Data Warehouse in the Cloud Benchmark

1. Summary

Product Profile and Evaluation: Microsoft Azure SQL Data Warehouse and Amazon Redshift

Data-driven organizations rely on analytic databases to load, store, and analyze volumes of data at high speed to derive timely insights. This benchmark study focuses on the performance of cloud-enabled, enterprise-ready, relationally based, analytical workload solutions from Microsoft Azure SQL Data Warehouse and Amazon Redshift.

For our benchmark, we compare the performance of SQL Data Warehouse and Amazon Redshift using a workload derived from the well-recognized industry standard TPC Benchmark™ H (TPC-H) [1]. The intent of the benchmark’s design was to simulate a set of basic scenarios to answer fundamental business questions and report business outcomes relevant to many industry sectors. In our opinion as field practitioners, this benchmark is a fair representation of the majority of queries that are run on data warehouses, excluding the low-end basic queries and the high-end data science queries.

The benchmark tested the scalability of corporate-complex workloads in terms of data volume with 30TB of data. The testing was conducted using as similar a configuration as can be achieved across Azure and Amazon Web Services (AWS) offerings.

In our benchmark, all 22 queries of the TPC-H (with only necessary platform-specific syntax changes) were executed serially as a single set three (3) times (after a warmup). The individual times of each query were added, and the set with the fastest overall run of the set was chosen for comparison (in aggregate and for individual query comparisons).

The benchmark results were insightful in revealing the query execution performance of Azure SQL Data Warehouse and Redshift and some of the differentiators in the two products. Azure SQL DW outperformed Redshift in 56 of the 66 queries ran. Overall, the performance advantage was 1.67 times faster.

Please note these results are as of July 2018. Future enhancements to either platform could shift the results.

[1] Due to the cloud configuration, performance data from this benchmark cannot be compared with published official TPC-H results, which only have published results for on-premise configurations.

2. Cloud Analytics Platform Offerings

Big data analytics platforms load, store, and analyze volumes of data at high speed, providing timely insights to businesses.
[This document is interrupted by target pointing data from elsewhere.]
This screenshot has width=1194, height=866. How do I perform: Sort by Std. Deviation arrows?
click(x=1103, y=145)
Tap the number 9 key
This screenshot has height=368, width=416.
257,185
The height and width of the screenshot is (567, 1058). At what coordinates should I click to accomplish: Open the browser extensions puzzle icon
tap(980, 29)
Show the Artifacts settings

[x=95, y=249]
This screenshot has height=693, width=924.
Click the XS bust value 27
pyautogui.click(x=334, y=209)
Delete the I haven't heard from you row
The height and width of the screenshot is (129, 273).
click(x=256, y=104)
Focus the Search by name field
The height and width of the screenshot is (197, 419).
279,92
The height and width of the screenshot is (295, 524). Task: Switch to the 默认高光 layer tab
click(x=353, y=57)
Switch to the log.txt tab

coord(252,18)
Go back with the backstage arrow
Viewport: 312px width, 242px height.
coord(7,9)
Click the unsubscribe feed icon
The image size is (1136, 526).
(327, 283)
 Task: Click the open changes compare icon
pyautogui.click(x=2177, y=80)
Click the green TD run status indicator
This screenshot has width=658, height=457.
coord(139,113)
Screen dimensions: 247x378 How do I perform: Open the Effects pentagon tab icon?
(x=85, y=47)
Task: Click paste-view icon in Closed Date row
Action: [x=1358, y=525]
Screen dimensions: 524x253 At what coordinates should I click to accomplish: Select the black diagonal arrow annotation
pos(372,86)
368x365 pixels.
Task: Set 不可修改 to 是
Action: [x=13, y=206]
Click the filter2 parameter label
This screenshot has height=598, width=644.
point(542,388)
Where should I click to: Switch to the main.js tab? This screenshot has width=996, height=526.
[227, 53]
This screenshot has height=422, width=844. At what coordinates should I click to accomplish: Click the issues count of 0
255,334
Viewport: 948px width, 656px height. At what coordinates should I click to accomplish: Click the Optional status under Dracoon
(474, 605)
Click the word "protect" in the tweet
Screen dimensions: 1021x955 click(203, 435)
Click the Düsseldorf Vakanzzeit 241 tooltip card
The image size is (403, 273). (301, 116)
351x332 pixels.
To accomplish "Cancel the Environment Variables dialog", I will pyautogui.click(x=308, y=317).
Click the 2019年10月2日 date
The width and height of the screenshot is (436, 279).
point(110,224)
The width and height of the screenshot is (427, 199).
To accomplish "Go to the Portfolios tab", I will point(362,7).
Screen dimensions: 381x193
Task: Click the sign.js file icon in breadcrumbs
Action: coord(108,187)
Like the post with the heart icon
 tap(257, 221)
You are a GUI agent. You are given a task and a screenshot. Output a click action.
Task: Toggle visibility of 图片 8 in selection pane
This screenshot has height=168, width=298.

This data can be relational and structured, semi-structured, or unstructured from a variety of sources. Data-driven organizations are leveraging this data, for example, for advanced analysis to market new promotions, operational analytics to drive efficiency, and predictive analytics to evaluate credit risk and detect fraud. Customers are leveraging a mix of relational analytical databases and data warehouses to gain analytic insights.

This paper focuses on relational analytical databases in the cloud because deployments in the cloud are at an all-time high and poised to expand dramatically. The cloud offers opportunities to differentiate and innovate with these database systems at a much more rapid pace than was possible ever before. The cloud has been a disruptive technology by offering elastic scalability vis-à-vis on-premise deployments, enabling faster server deployment and application development, less costly storage. For these reasons and others, many companies have leveraged the cloud to maintain or gain momentum as a company.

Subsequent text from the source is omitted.